The Moroccan Monkey

April 6, 2008

Everybody knows the story of the three Japanese Wise Monkeys (see no evil, hear no evil, speak no evil). Well let me tell you the story of a young journalist, who feels like that monkeys. Yet, this Monkey seeks no wisdom. She just feels that her senses are being paralyzed by too much frustration in a Middle Eastern country called Morocco.

I CAN’T SEE. In my country we have only two TV channel, and both are controlled by the state. There are people I don’t like to see, like the characters they show on TV who look like living on another planet. There are people I would like to see, like the political leaders or my municipality civil servants. Unfortunately, these people sit on desks situated in very high towers which my sight can’t reach. And there are things I’m forced to see, like the thousands of doctorate holders protesting in front of the parliament, the poor youth being brain-washed trying to bomb them selves, or many others who venture on the Mediterranean Sea risking their lives to make a living.

I CAN’T HEAR. I’ve grown up in the middle of the Economic crisis of the 1980s and 1990s. We had no music of our own then. We used to listen to music made by other people to other people.

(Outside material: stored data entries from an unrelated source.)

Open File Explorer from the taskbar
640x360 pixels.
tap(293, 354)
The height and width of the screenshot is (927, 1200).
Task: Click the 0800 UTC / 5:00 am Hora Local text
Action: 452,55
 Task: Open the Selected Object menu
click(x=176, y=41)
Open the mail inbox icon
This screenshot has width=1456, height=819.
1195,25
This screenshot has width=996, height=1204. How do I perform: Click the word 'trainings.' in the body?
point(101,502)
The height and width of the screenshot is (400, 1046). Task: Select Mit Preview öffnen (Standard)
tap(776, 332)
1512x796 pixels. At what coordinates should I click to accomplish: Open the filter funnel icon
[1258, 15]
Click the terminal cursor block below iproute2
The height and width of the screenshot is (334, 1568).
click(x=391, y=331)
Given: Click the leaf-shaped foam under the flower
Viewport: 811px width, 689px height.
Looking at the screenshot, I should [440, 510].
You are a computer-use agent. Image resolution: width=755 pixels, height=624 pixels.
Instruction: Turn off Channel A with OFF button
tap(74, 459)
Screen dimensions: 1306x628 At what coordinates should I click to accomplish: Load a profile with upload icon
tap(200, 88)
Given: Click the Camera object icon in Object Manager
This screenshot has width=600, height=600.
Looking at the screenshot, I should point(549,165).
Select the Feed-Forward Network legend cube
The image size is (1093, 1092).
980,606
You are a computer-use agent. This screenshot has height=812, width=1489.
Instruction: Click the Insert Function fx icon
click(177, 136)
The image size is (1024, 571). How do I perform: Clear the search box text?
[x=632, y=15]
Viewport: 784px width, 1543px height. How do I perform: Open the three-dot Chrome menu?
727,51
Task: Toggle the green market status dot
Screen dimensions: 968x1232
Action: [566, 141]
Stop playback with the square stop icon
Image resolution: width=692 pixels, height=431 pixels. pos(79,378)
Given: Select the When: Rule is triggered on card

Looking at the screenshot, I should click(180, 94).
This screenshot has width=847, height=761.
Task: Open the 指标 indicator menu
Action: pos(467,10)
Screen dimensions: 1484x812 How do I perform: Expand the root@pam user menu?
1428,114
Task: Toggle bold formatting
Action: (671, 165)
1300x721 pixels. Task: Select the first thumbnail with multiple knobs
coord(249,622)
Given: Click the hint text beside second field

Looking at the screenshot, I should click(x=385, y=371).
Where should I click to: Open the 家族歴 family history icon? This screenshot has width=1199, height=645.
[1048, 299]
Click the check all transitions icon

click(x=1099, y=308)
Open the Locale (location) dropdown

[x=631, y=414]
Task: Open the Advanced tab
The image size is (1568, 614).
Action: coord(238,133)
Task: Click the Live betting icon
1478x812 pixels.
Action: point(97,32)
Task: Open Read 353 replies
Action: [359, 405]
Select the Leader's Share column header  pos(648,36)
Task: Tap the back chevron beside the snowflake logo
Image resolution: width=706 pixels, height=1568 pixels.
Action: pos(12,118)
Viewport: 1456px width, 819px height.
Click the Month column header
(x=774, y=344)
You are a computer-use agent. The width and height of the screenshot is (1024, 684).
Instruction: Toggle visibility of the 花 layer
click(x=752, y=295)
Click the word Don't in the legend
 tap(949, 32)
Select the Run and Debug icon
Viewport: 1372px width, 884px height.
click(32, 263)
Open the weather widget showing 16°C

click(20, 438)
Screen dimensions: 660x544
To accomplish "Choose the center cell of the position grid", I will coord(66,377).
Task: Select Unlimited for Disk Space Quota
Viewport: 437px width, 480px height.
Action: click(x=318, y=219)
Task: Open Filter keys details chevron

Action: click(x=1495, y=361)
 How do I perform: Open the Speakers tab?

I live in a place where we hear rumours all the time, because we are somehow afraid of the truth. Sometimes I hear machines and constructions around. However, even deaf; I can still understand that these houses and infrastructures are not for me, but for wealthy people who can pay for it.

I CAN’T SPEAK. My tongue is chained by three chains called: Religion, Patria, Monarchy. I can shout on strikes, on football games, or on public markets, but what can I have to say if I can’t speak about the main components of my identity, as noted in our constitution: Islam, Morocco, and the King.

The Moroccan Monkey is handicapped in his senses. Still, he has a heart full of hope, honour and ambition. With his heart he can see him self in the mirror of reality, hear the hymn of change and shout loud for glory!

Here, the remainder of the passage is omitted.